Their finance teams are turning to generative AI in areas such as fraud detection, contract review, financial forecasting, staff productivity, interpretation of rules and regulations, and tax-related work, measures in part aimed at reducing costs, increasing efficiency and increase accuracy. company executives said. These use cases are in a mix of experimentation and implementation stages.
“While experimentation and understanding the technology are things we really want to accelerate, deploying this into production and making sure we’re in a well-controlled situation is very, very important to us,” said Dave George, vice president of financial technology at Amazon.
More broadly, Amazon is shifting its focus to AI innovations, with the capabilities of its Amazon Web Services cloud computing unit driving a surge in sales across the company in the most recent quarter.
Amazon said it expects cash capital expenditures to increase significantly this year as it makes investments in technology infrastructure, specifically generative AI efforts. The company recorded $13.9 billion in cash capital expenditures during the first quarter, up 6% from the same period a year ago. Amazon Web Services accounted for 17.5% of Amazon’s $143.31 billion in revenue for the quarter, up from 16.8% of its $127.36 billion in the same period a year ago.
Creating value from AI
The tone has changed in recent months across industries for financial executives navigating generative AI, from fascination with technological advances to a serious focus on its application and generating value from it. Some of the biggest technology companies continue to be more aggressive and more willing to embrace generative AI.
Amazon’s internal tax people also make use of the technology. The tax compliance team created a tool that uses generative AI to help validate incoming invoices for value added taxes, which companies typically pay at different stages of producing a good or service.
When the team receives an invoice, the tool automatically checks the validity of the invoice before payment occurs, George said. Instead of manually validating these invoices, generative AI allows the team to automate the process, he said.
The many use cases
Generative AI also helps Amazon review the many contracts it has with suppliers and customers. A tool takes into account Amazon’s standard benchmark data, policies, and past contract history to determine changes needed to accommodate contracts. The AI then extracts key information for more streamlined human review.
“There’s a benefit to that because humans aren’t dealing with very, very dense contracts,” said George, who leads the financial organization’s two generative AI working groups, one focused on innovation and the other on security.
The company trains models on vast datasets of financial transactions to detect and prevent fraud and financial anomalies. The models can identify patterns and irregularities that would be virtually impossible for humans to detect, said John Felton, chief financial officer at Amazon Web Services.
“This enhanced fraud detection capability not only protects our bottom line, but also helps us ensure compliance,” said Felton, who, along with George, reports to the company’s CFO, Brian Olsavsky, who has held the role since 2015. The company declined to comment on estimated cost savings.

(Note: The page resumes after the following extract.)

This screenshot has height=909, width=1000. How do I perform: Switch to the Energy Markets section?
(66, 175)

These controls around transactions increasingly incorporate generative AI and models that can interpret and explain the findings. Staff who previously worked with a random sample now focus on a list of the highest-risk transactions enhanced by generative AI, George said.
Before generative AI, employees worked with a random sample, he said. “Humans now have a much more rewarding job,” George said.

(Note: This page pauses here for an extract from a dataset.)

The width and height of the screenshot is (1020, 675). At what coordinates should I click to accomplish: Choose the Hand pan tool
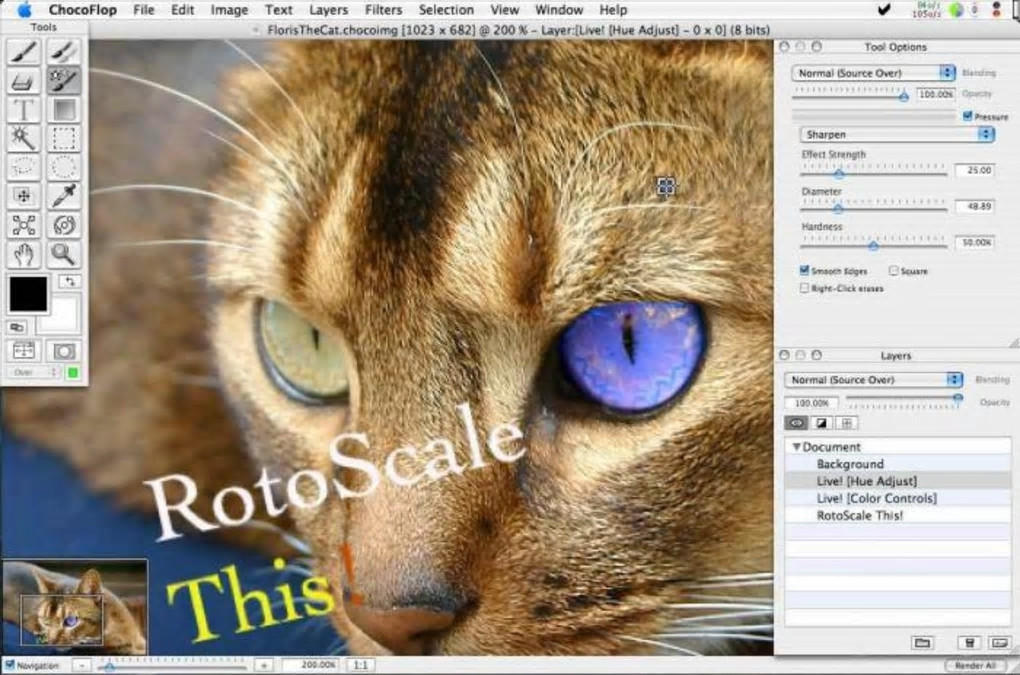24,254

One potentially promising area of applying AI to corporate finance is making complex queries to retrieve certain data; for example, the ability to quickly obtain sales information for new customers in Mexico who subsequently placed orders within a month, said Mark D. McDonald, a senior director at consulting firm Gartner who focuses on AI in finance.
AI idle
But for many companies, finance has been slow to adopt technology compared to other parts of the business such as sales, marketing and customer support. “Finance tasks are rooted in number analysis, and generative AI is a technology rooted in word analysis,” McDonald said, adding that machine learning is best suited for number analysis.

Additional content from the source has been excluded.